Finding Another Optimum K
model_knn <- train(stroke ~ ., data=train_up_scale, method = "knn")
model_knn## k-Nearest Neighbors
##
## 7776 samples
## 3 predictor
## 2 classes: 'Healthy', 'Stroke'
##
## No pre-processing
## Resampling: Bootstrapped (25 reps)
## Summary of sample sizes: 7776, 7776, 7776, 7776, 7776, 7776, ...
## Resampling results across tuning parameters:
##
## k Accuracy Kappa
## 5 0.9139253 0.8278035
## 7 0.8943706 0.7886775
## 9 0.8777029 0.7553145
##
## Accuracy was used to select the optimal model using the largest value.
## The final value used for the model was k = 5.
The model train on many k values one of the best k value is 5 because it reached highest accuracy in train data
Confussion Matrix
predict_knn <- predict(model_knn, newdata = test_scale)

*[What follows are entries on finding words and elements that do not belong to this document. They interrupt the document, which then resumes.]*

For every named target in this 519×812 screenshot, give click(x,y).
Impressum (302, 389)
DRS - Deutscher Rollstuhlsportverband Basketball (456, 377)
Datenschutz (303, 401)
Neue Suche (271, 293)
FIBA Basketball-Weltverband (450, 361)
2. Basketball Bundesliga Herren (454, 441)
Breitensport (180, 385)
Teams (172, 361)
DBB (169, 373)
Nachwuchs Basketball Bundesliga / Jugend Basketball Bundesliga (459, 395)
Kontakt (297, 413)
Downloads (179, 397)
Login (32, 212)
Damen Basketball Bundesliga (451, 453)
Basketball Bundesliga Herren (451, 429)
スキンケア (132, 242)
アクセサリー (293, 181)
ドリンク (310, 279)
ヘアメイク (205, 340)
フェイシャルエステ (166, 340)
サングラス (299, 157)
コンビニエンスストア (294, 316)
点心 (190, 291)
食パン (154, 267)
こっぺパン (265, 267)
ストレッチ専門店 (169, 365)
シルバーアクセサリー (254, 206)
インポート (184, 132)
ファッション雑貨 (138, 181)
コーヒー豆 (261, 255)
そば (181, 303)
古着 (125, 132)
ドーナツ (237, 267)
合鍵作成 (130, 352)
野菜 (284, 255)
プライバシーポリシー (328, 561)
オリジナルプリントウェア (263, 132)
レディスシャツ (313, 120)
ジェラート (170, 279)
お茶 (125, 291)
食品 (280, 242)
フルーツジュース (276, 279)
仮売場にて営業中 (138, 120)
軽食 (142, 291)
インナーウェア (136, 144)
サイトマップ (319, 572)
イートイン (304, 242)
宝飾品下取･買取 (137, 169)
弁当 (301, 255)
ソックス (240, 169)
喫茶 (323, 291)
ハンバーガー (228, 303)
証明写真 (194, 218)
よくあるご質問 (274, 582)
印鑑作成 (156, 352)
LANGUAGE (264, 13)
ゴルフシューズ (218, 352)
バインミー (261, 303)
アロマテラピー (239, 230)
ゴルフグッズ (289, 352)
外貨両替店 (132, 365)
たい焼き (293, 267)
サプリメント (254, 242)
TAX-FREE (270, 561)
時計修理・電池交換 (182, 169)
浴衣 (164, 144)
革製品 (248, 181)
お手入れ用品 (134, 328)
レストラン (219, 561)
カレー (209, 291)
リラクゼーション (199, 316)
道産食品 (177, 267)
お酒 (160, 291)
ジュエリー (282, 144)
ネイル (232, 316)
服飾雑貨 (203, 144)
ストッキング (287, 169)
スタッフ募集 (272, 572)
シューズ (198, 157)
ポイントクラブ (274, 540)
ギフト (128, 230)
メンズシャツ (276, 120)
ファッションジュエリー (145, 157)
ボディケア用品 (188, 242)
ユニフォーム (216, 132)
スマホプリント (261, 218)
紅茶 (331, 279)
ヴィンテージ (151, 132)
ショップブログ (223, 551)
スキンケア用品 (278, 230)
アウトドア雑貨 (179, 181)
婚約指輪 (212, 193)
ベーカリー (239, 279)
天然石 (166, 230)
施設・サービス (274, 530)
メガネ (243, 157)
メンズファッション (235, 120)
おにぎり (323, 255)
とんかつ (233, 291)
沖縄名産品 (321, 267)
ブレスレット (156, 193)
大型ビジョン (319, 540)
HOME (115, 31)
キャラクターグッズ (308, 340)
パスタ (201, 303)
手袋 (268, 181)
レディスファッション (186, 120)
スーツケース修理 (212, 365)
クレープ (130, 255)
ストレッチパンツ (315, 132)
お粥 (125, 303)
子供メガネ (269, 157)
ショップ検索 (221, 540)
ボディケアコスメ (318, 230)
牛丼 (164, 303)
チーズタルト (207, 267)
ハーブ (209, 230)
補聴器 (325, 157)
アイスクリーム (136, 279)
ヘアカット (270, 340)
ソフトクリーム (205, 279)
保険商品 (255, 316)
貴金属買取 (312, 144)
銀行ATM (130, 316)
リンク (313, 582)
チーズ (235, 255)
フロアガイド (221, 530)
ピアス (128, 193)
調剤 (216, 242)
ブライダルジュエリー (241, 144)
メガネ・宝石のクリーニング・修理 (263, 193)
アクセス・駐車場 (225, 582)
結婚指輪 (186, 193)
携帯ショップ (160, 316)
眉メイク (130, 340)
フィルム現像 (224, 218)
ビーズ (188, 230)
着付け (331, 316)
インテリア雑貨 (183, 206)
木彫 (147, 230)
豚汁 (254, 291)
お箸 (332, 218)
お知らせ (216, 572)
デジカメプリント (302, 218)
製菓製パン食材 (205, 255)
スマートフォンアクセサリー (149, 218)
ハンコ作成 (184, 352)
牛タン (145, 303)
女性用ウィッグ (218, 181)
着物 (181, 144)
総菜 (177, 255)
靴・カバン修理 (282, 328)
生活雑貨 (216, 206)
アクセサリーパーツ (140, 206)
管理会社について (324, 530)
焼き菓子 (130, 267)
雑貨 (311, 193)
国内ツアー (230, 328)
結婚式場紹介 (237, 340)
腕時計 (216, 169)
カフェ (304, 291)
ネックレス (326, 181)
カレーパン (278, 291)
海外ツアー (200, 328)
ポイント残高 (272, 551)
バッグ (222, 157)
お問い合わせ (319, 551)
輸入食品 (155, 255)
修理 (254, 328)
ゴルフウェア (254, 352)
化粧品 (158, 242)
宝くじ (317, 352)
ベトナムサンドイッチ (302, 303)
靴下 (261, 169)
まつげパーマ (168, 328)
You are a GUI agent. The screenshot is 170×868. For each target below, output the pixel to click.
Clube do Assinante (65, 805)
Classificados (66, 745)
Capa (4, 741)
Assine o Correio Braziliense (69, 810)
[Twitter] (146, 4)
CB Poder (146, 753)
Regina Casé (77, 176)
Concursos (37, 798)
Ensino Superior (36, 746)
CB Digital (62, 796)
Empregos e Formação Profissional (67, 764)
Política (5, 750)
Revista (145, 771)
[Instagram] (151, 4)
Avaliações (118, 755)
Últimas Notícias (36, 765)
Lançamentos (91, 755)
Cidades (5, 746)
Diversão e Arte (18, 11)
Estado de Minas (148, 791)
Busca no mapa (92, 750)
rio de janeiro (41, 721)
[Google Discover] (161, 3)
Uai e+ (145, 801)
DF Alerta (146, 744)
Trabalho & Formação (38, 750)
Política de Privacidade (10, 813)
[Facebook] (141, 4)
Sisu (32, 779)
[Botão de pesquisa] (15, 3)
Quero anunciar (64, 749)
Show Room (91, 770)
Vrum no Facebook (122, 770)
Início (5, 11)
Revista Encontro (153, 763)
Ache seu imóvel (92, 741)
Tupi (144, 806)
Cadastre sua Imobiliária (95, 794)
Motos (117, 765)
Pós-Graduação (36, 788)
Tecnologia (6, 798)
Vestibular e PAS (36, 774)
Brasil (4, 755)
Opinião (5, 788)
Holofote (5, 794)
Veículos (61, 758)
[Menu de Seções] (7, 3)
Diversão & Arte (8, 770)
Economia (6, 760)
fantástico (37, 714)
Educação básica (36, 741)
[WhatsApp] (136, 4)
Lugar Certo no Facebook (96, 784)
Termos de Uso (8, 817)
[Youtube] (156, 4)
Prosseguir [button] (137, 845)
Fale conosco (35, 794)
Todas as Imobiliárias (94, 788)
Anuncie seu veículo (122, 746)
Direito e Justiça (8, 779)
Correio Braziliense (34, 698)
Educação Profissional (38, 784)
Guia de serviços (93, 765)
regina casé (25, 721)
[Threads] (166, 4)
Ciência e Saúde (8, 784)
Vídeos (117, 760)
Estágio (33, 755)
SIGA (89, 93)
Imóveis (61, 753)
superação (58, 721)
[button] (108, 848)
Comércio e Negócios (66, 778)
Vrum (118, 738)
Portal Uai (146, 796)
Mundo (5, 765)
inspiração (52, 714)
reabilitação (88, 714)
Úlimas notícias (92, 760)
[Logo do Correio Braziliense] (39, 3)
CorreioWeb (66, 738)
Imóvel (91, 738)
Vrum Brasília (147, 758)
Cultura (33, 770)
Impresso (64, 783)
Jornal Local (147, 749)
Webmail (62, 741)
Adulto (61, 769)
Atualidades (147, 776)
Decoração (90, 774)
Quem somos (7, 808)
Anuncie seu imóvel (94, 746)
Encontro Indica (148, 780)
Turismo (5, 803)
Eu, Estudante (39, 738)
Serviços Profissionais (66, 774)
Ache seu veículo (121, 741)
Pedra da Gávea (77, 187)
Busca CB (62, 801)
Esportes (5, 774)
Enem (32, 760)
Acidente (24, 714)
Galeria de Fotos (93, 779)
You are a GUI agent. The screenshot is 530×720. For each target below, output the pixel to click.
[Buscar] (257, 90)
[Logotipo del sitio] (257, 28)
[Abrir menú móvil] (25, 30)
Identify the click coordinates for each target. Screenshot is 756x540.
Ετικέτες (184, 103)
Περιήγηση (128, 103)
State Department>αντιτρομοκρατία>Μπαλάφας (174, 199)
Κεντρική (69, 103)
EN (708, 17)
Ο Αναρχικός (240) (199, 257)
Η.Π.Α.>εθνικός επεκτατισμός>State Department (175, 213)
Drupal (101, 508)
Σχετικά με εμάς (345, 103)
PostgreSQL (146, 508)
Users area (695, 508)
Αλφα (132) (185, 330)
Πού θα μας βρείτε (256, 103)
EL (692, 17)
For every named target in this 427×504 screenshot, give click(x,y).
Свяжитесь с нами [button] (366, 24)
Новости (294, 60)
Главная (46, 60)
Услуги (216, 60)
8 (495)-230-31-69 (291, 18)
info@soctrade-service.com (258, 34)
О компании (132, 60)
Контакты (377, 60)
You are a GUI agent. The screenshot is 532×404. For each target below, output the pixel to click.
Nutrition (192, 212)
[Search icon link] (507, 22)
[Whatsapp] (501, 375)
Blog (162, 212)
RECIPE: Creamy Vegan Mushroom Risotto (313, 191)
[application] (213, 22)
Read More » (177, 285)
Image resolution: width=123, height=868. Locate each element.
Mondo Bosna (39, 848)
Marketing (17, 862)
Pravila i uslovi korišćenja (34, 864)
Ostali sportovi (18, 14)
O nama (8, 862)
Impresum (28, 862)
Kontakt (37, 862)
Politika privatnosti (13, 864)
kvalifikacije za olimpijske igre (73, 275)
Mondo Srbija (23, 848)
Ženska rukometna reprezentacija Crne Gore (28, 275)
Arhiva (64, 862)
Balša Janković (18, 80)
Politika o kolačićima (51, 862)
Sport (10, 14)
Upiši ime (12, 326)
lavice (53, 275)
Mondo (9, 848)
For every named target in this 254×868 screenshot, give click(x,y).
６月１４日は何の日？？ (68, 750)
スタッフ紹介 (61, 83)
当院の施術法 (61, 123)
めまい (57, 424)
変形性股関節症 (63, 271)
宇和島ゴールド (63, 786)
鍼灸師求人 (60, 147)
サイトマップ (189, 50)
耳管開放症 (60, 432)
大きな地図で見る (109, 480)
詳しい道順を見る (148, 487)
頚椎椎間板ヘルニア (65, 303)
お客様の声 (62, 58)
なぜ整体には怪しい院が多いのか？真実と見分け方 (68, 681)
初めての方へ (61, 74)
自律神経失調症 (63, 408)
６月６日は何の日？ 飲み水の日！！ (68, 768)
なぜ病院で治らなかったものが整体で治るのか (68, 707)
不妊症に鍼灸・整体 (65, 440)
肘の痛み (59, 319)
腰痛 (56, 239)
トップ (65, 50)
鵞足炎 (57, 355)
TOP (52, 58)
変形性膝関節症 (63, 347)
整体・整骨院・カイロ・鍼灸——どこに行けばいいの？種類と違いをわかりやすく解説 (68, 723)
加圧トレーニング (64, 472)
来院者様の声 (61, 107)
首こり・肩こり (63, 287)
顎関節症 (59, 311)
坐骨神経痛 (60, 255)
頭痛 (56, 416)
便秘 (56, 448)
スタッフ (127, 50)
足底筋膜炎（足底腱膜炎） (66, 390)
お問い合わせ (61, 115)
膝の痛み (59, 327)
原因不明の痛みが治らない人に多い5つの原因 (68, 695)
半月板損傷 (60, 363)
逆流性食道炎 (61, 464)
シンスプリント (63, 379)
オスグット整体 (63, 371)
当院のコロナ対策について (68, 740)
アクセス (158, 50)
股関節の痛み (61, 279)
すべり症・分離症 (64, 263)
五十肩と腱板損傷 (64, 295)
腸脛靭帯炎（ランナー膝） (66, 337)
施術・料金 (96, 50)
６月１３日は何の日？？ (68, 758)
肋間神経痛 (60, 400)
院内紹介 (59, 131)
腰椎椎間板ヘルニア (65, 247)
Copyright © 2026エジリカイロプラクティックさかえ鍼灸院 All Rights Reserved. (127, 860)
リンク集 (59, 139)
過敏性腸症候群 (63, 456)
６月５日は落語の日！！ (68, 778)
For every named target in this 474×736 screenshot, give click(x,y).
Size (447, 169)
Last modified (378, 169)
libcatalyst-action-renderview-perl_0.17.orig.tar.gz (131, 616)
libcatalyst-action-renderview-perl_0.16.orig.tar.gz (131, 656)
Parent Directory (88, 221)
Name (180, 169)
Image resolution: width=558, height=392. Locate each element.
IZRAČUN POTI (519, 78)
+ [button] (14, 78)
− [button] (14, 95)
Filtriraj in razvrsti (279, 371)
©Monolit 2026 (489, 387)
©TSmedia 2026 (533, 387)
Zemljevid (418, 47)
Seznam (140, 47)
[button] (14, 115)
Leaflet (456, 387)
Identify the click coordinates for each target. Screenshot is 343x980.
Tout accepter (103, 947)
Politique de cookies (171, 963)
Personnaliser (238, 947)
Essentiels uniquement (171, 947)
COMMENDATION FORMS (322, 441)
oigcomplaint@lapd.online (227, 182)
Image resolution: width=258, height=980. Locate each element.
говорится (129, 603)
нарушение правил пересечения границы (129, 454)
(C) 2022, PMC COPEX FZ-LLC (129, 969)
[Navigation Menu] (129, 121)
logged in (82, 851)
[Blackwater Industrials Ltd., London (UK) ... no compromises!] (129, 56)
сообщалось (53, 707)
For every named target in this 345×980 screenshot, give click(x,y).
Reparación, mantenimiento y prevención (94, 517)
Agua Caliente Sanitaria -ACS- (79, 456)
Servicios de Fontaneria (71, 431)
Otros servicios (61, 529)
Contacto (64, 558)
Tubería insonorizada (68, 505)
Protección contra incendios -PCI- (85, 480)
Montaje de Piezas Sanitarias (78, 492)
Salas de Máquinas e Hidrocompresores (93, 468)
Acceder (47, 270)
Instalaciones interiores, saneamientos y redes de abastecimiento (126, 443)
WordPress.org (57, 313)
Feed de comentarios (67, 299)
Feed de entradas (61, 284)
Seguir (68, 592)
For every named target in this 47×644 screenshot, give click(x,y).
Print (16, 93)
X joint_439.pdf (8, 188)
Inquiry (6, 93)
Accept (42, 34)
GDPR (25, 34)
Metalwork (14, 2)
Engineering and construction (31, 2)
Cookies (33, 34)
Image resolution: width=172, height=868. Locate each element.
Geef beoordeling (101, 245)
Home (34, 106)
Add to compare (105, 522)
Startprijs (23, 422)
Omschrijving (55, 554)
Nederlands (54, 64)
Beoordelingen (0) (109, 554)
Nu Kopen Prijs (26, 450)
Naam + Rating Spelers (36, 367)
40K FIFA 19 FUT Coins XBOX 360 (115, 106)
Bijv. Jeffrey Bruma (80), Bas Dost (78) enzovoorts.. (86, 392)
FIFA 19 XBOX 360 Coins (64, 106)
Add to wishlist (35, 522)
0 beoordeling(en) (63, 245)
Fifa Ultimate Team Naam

confusionMatrix(predict_knn, test_y, positive = "Stroke")## Confusion Matrix and Statistics
##
## Reference
## Prediction Healthy Stroke
## Healthy 813 28
## Stroke 160 21
##
## Accuracy : 0.816
## 95% CI : (0.7909, 0.8394)
## No Information Rate : 0.9521
## P-Value [Acc > NIR] : 1
##
## Kappa : 0.1159
##
## Mcnemar's Test P-Value : <0.0000000000000002
##
## Sensitivity : 0.42857
## Specificity : 0.83556
## Pos Pred Value : 0.11602
## Neg Pred Value : 0.96671
## Prevalence : 0.04795
## Detection Rate : 0.02055
## Detection Prevalence : 0.17710
## Balanced Accuracy : 0.63207
##
## 'Positive' Class : Stroke
##
The model of knn has overall lower accuracy from logistic regression but better on sensitivity.